A única coisa que na colônia se manteve em pé durante a infeliz guerra entre irmãos, foi a união entre os cônjuges. Em não poucos casos as famílias se desfizeram, na medida em que alguns membros passaram para os  Farrapos e os outros para os imperiais. Não raro o pai combatia ao lados dos revolucionários e o filho ao lados dos imperiais. Ora um irmão lutava contra o outro numa batalha. Um caso exemplar aconteceu com a família Schreiner.

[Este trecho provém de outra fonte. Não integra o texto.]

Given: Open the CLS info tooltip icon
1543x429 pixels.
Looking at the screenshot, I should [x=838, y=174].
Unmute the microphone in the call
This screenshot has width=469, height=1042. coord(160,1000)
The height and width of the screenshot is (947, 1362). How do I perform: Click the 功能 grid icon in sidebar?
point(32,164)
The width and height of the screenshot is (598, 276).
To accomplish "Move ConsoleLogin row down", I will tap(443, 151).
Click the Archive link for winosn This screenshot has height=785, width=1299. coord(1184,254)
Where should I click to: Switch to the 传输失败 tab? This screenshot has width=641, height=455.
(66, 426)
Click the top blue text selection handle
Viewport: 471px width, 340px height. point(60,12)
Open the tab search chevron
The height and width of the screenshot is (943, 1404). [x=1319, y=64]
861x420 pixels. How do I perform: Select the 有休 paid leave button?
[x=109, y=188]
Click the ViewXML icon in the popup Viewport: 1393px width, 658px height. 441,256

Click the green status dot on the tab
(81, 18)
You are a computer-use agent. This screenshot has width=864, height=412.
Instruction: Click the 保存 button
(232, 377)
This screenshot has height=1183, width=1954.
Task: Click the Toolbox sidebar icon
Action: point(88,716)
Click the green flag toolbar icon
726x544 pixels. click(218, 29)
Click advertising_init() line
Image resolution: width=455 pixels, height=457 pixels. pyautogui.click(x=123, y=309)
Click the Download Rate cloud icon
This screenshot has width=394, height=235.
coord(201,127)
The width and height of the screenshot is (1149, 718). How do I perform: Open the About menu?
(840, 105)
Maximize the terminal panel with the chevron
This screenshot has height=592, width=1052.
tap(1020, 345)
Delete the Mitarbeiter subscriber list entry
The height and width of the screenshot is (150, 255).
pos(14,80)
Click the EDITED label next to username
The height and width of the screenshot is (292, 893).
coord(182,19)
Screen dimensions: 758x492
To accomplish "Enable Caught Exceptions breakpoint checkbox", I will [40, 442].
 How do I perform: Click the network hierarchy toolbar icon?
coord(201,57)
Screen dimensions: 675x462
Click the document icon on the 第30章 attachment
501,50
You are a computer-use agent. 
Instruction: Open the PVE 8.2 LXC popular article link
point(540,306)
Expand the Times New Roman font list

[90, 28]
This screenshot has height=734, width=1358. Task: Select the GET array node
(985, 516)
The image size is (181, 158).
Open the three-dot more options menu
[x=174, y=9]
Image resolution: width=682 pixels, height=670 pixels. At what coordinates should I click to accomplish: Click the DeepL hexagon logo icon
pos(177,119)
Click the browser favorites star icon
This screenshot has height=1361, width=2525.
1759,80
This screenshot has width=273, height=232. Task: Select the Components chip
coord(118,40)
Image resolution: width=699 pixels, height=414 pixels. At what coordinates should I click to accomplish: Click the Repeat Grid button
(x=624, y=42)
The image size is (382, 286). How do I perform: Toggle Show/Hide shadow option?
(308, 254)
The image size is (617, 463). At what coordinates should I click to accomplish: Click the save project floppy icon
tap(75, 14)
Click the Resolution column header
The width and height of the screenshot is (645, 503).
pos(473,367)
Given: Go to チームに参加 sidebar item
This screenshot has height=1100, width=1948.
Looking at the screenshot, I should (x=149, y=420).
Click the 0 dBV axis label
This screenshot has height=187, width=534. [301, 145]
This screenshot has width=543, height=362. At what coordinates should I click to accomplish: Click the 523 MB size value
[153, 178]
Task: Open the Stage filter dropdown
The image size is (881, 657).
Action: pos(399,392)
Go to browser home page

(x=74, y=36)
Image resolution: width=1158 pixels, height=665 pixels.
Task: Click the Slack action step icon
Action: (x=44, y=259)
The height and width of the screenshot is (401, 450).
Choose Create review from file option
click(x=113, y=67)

O filho Pedro apoiava os Caramurus e a mãe viúva os Farrapos e com isso o negócio, uma atafona, andava às mil maravilhas em qualquer situação.  Destas circunstâncias originavam-se os maiores inconvenientes. Além disso a guerra veio acompanhada de outras conseqüências. O gosto pelo trabalho diminuiu, porque já não se podia contar com  um retorno para a tarefa cumprida. Os Imperiais de Dois Irmãos costumavam dizer: "Para que trabalhar. Os Farrapos que o façam por nós. Se nos falta alguma coisa vamos buscá-la junto a eles." Da mesma forma diminuiu drasticamente a solidariedade e, no seu lugar, dominou um comportamento rude e uma selvagem falta de humanidade, que devastou as almas, como a guerra devastou o campo e os prados. O capim no campo entre Bom Jardim e Hamburgo queimado pelos Farrapos, não se recuperou mais e, em seu lugar, cresceu um outro de qualidade inferior. Os danos causados à vida do povo, entretanto, cicatrizaram sob a influência da religião. Prova-se assim que a alma humana é um chão mais propício do que o melhor dos solos.